▸ REQUIREMENT:
No pictures belong in the copy. Reproduce exactly the lines beginning at the line containing "Image resolution: width=686" and continuing to the end of the entries below.

Segment Start: ENTRIES PROVIDED

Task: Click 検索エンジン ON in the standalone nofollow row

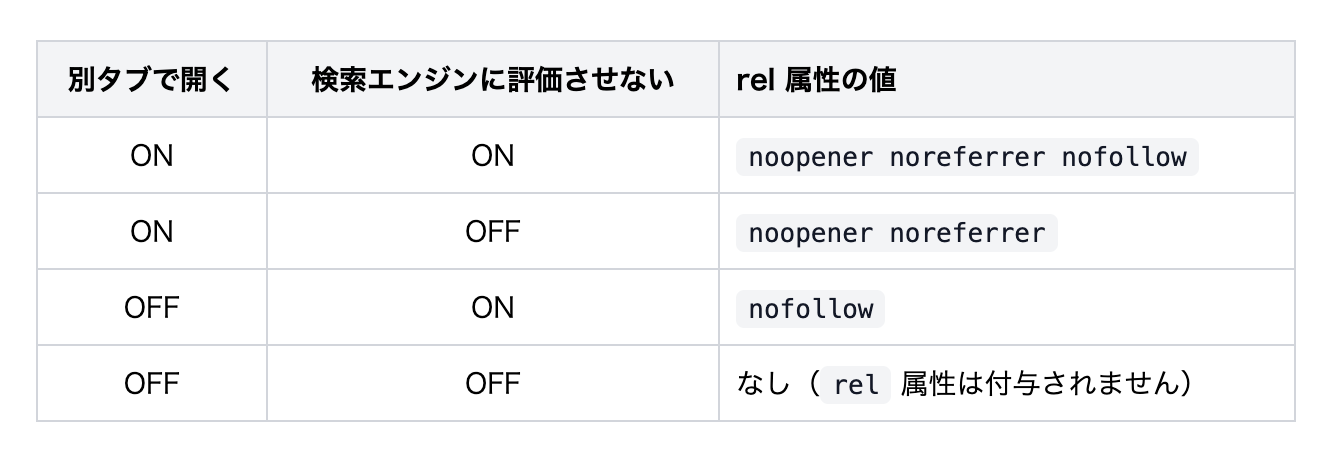Action: pos(492,309)
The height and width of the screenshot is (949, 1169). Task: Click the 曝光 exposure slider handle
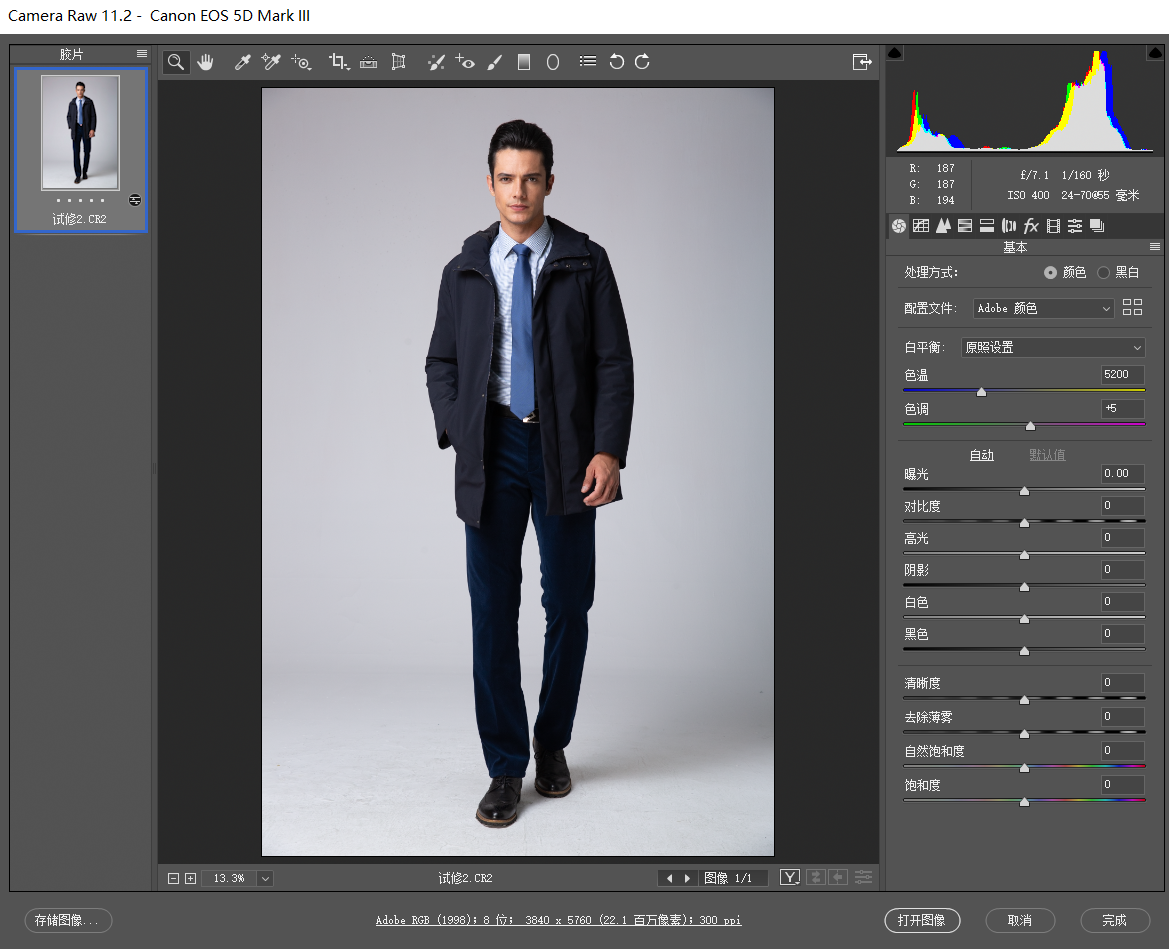[1024, 491]
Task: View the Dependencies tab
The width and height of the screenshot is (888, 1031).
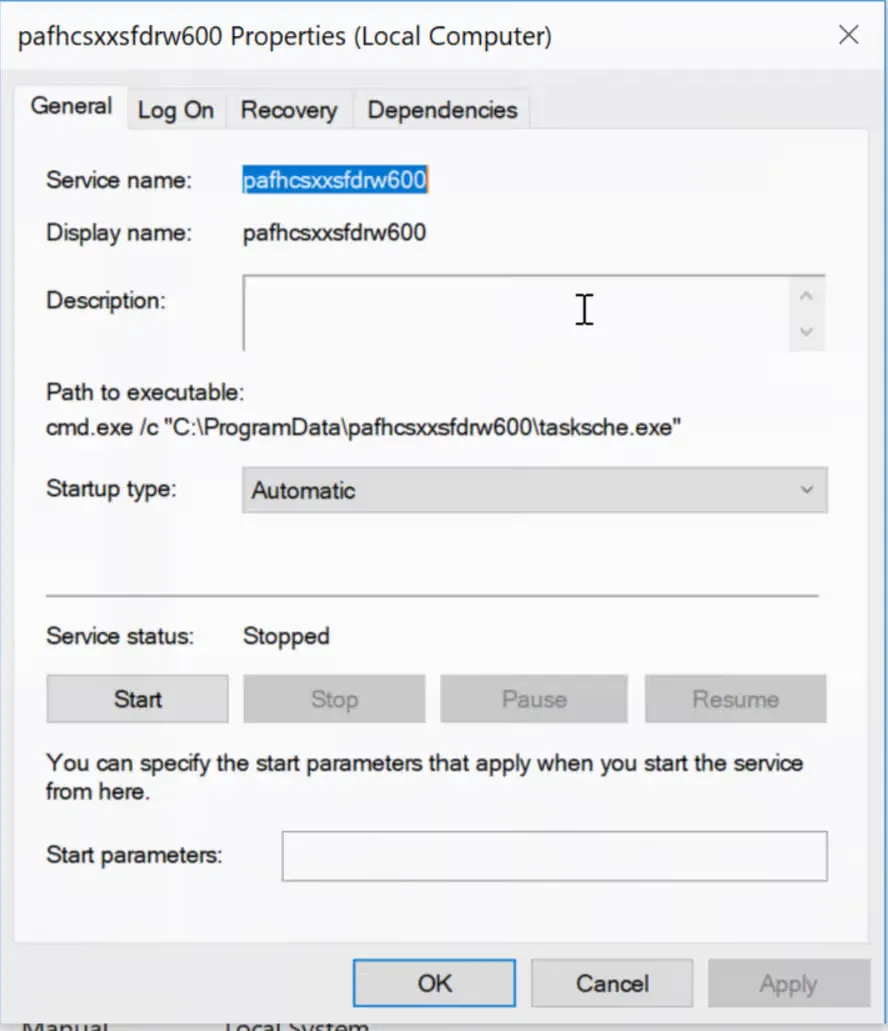Action: [442, 111]
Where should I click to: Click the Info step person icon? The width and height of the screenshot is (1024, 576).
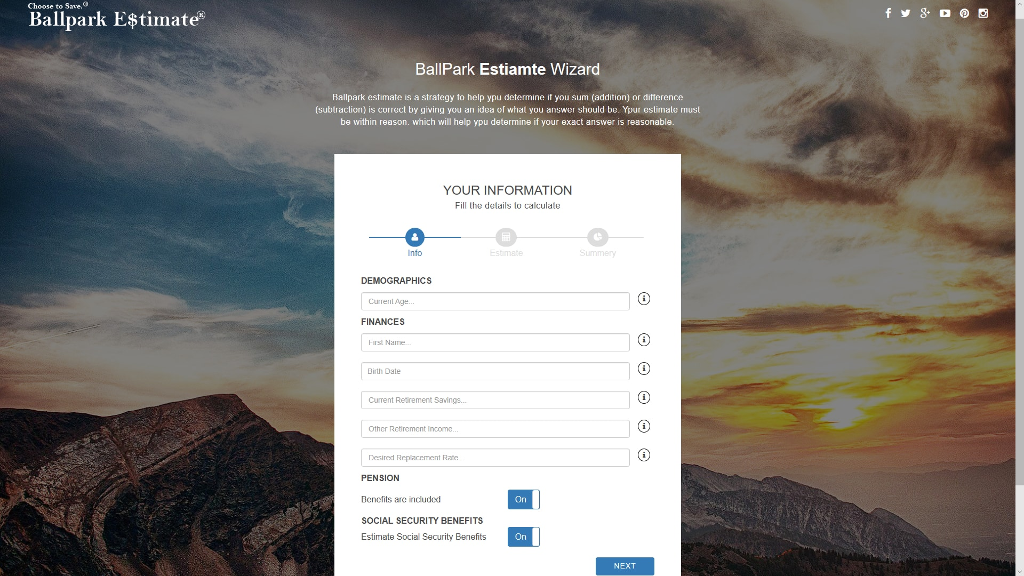[414, 237]
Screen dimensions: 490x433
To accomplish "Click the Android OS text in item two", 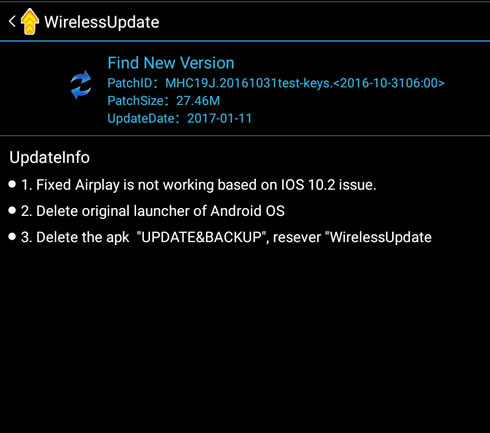I will point(248,211).
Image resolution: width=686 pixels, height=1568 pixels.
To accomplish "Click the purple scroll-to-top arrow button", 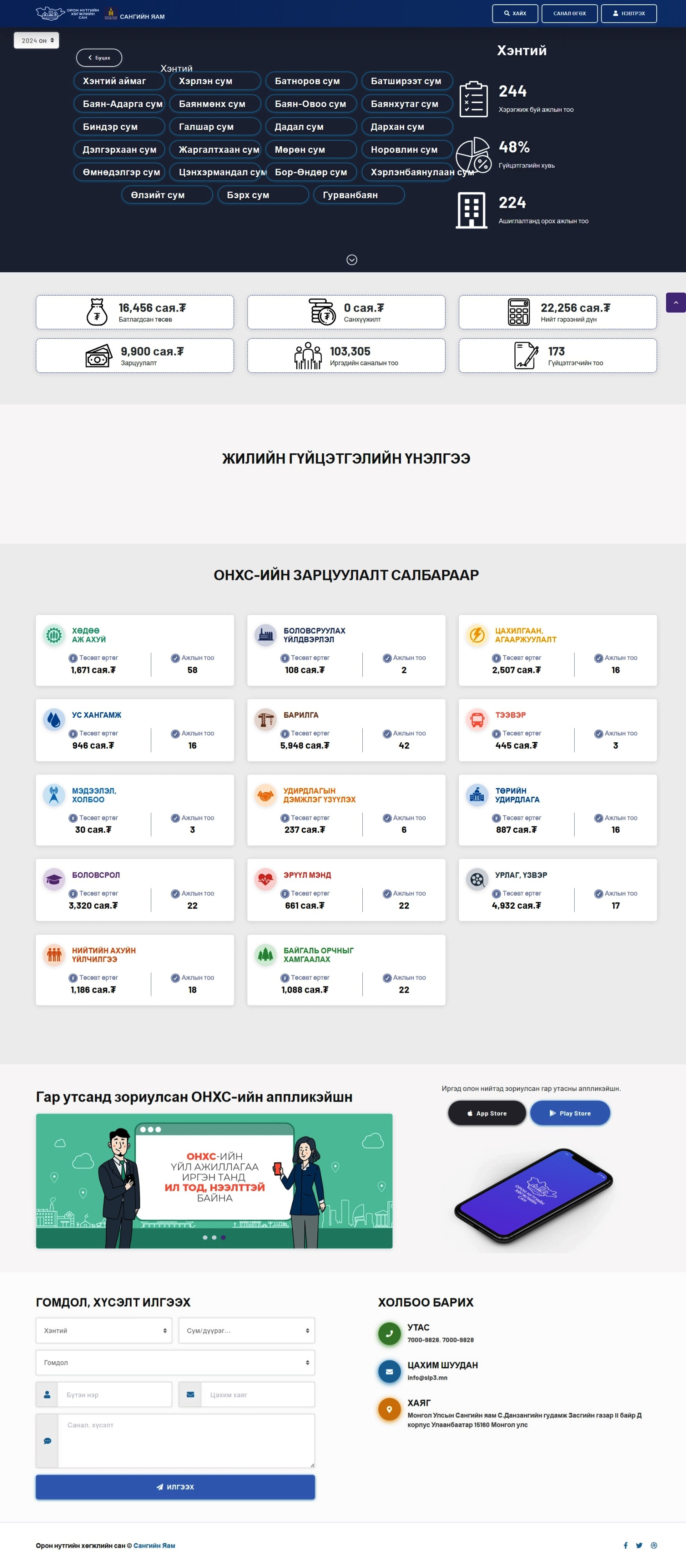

Segment End: ENTRIES PROVIDED

▸ EXERCISE SOLUTION:
Image resolution: width=686 pixels, height=1568 pixels.
To accomplish "Click the purple scroll-to-top arrow button", 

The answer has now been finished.